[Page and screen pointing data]

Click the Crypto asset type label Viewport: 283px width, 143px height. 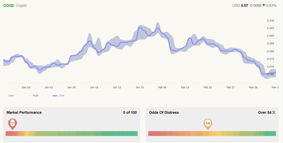[22, 6]
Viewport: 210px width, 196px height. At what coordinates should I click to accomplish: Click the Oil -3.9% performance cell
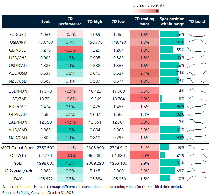(x=70, y=155)
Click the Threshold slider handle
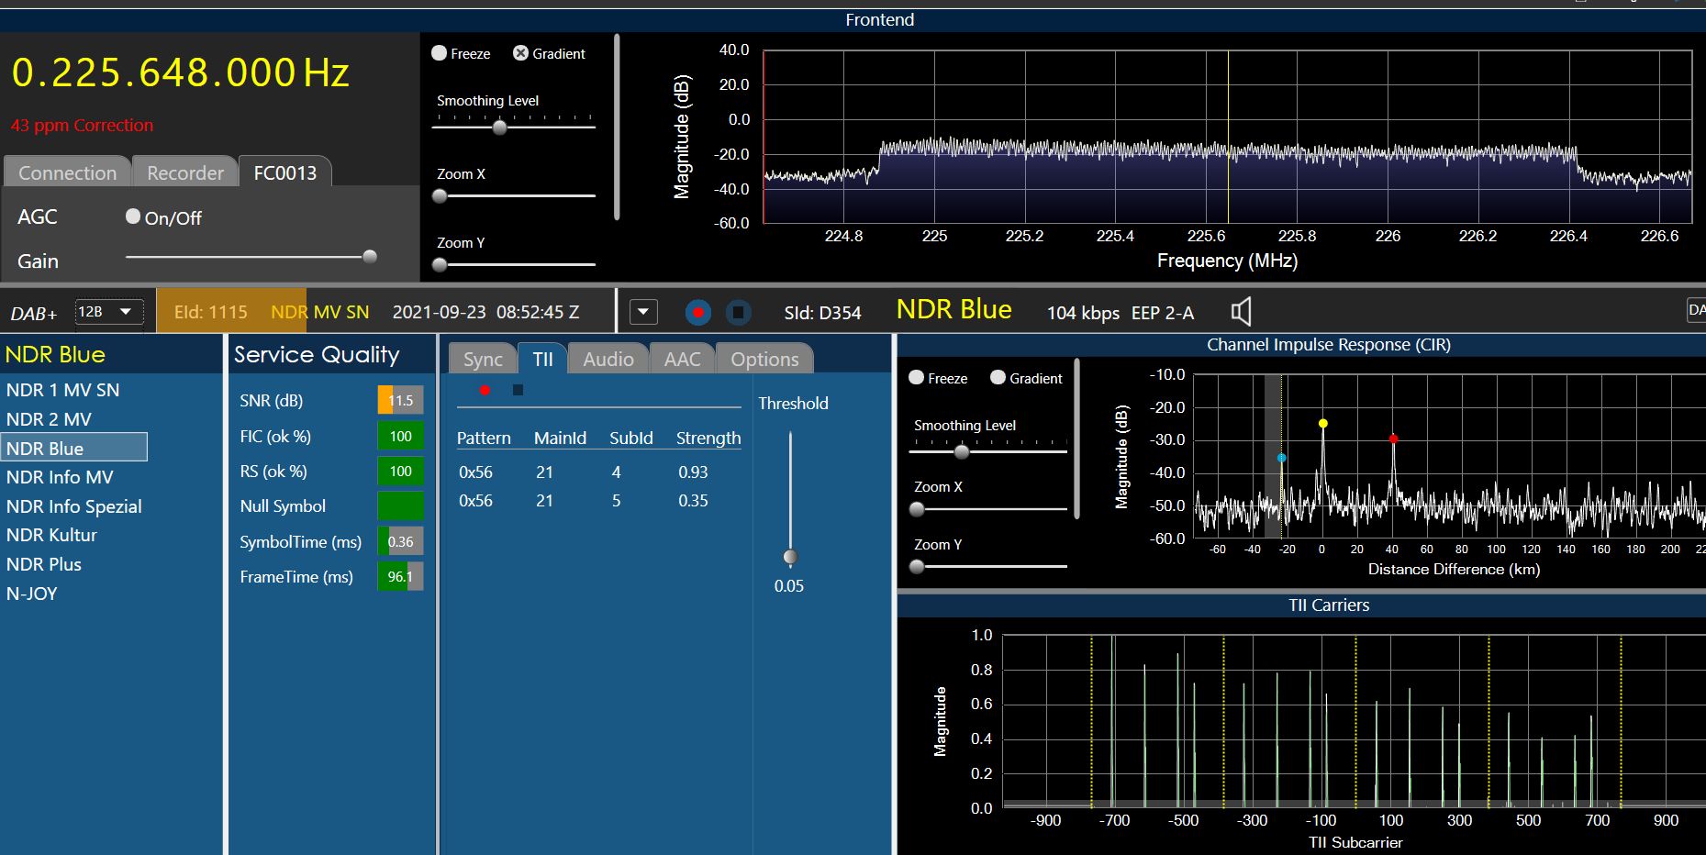This screenshot has height=855, width=1706. coord(790,557)
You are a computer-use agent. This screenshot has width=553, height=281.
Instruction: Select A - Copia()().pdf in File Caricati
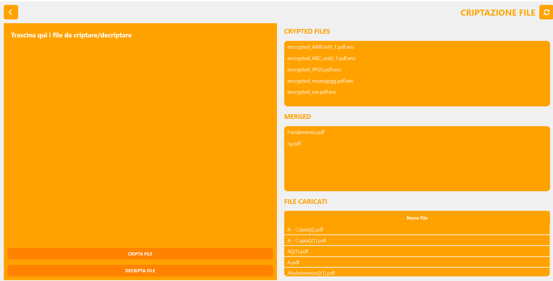305,229
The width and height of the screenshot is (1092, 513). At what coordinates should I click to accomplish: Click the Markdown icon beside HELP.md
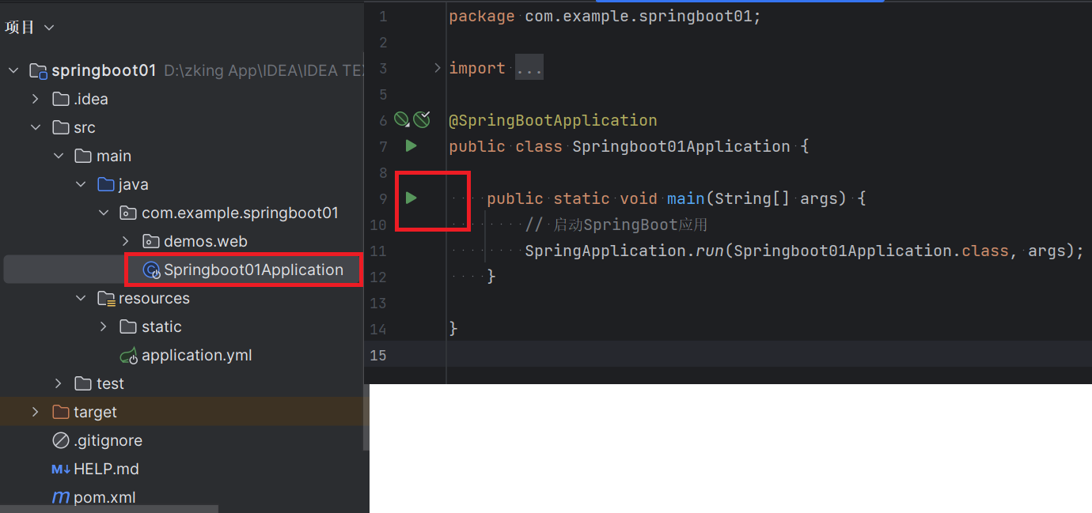pyautogui.click(x=60, y=469)
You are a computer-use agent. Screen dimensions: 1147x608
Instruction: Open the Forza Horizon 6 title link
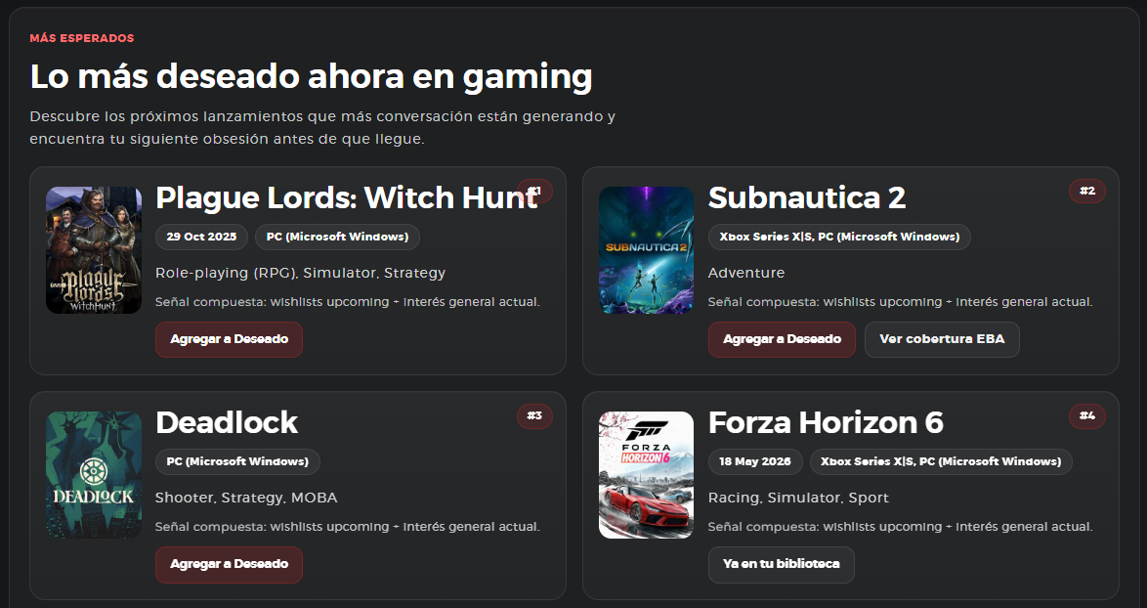coord(826,422)
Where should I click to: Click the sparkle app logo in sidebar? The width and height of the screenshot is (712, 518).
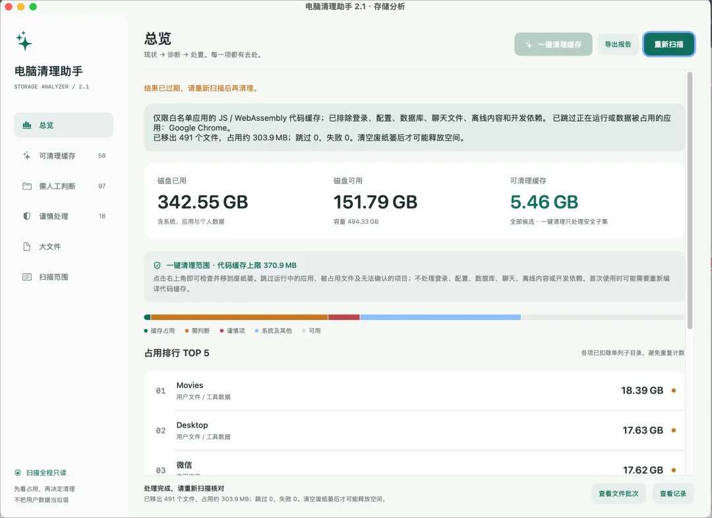24,41
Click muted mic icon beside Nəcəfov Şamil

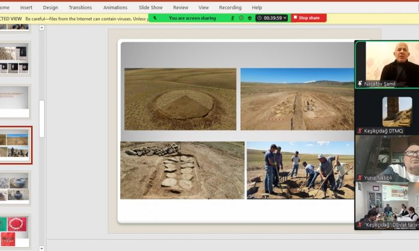[x=360, y=84]
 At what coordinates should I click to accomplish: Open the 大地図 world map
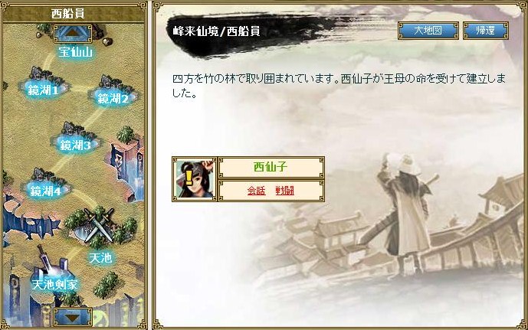tap(428, 31)
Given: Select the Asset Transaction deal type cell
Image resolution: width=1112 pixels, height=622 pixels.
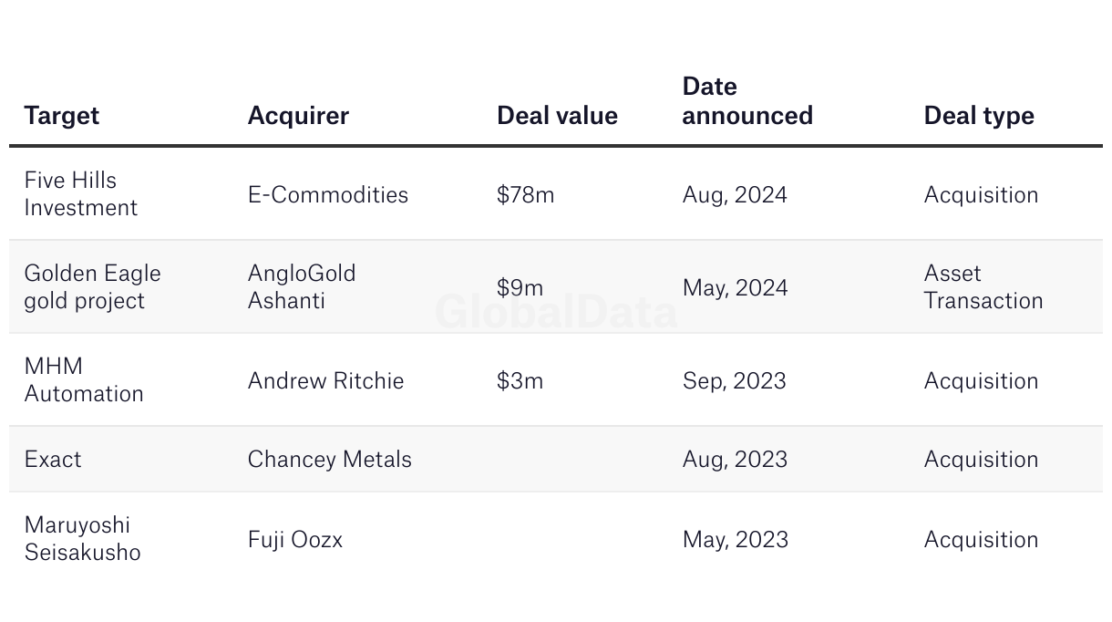Looking at the screenshot, I should click(x=983, y=287).
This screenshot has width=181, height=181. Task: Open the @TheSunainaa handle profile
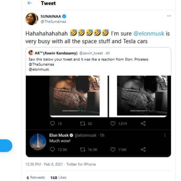(x=53, y=22)
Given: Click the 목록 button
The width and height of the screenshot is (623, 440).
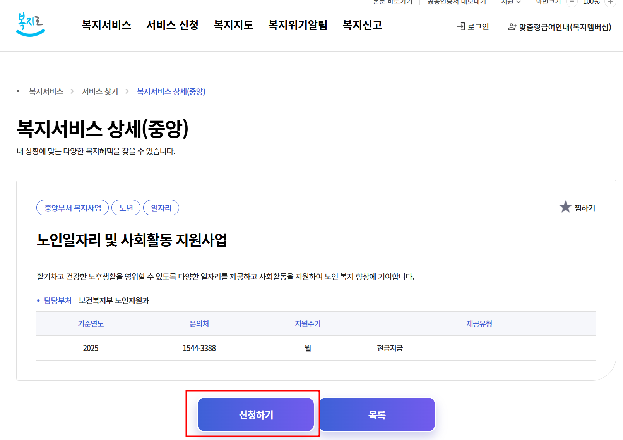Looking at the screenshot, I should (377, 414).
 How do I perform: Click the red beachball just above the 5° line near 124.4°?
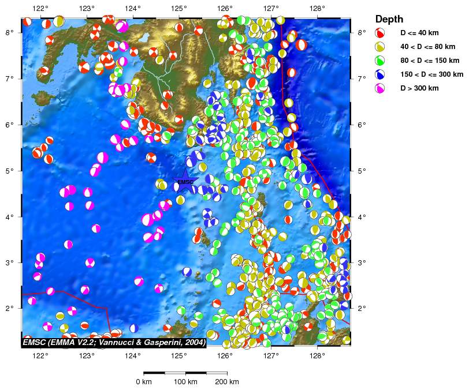tap(151, 158)
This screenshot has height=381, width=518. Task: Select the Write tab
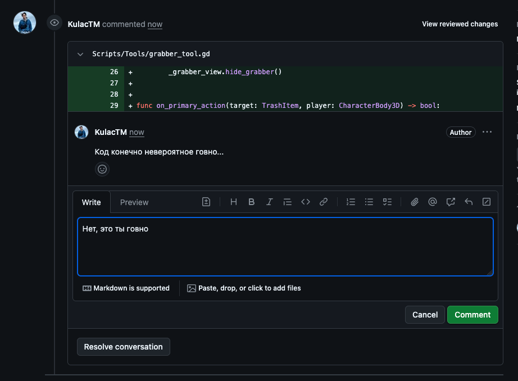92,202
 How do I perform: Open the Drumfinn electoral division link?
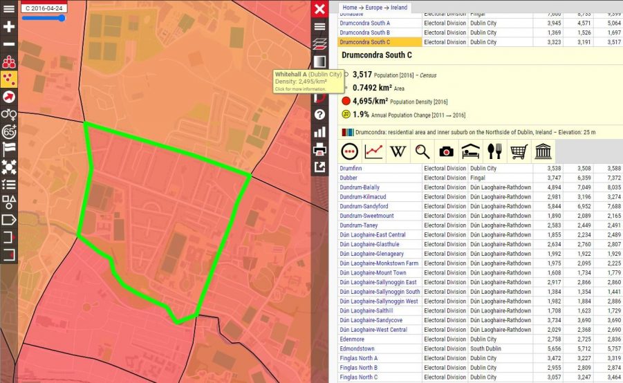351,168
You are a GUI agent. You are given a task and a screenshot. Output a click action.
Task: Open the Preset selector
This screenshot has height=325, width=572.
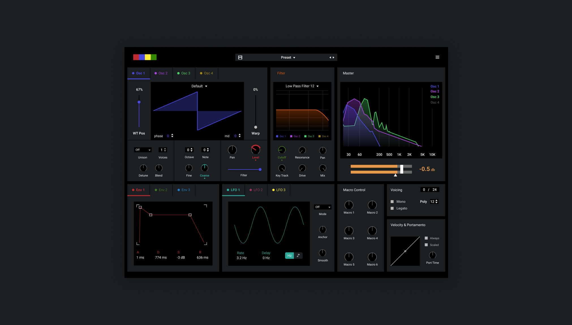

→ Given problem
Write the lines of the records as a JSON list of strings, one string per line and no blank lines, from the line that contains "This screenshot has width=181, height=181." up to and including the last line of the records. Leave the pictures out of the answer.

→ Result for this exercise
[
  "This screenshot has width=181, height=181. Task: Open the @TheSunainaa handle profile",
  "(x=53, y=22)",
  "Given: Click the 목록 button",
  "The width and height of the screenshot is (623, 440).",
  "Looking at the screenshot, I should (377, 414).",
  " How do I perform: Click the red beachball just above the 5° line near 124.4°?",
  "tap(151, 158)",
  "This screenshot has height=381, width=518. Task: Select the Write tab",
  "92,202",
  " How do I perform: Open the Drumfinn electoral division link?",
  "351,168",
  "You are a GUI agent. You are given a task and a screenshot. Output a click action.",
  "Task: Open the Preset selector",
  "This screenshot has height=325, width=572."
]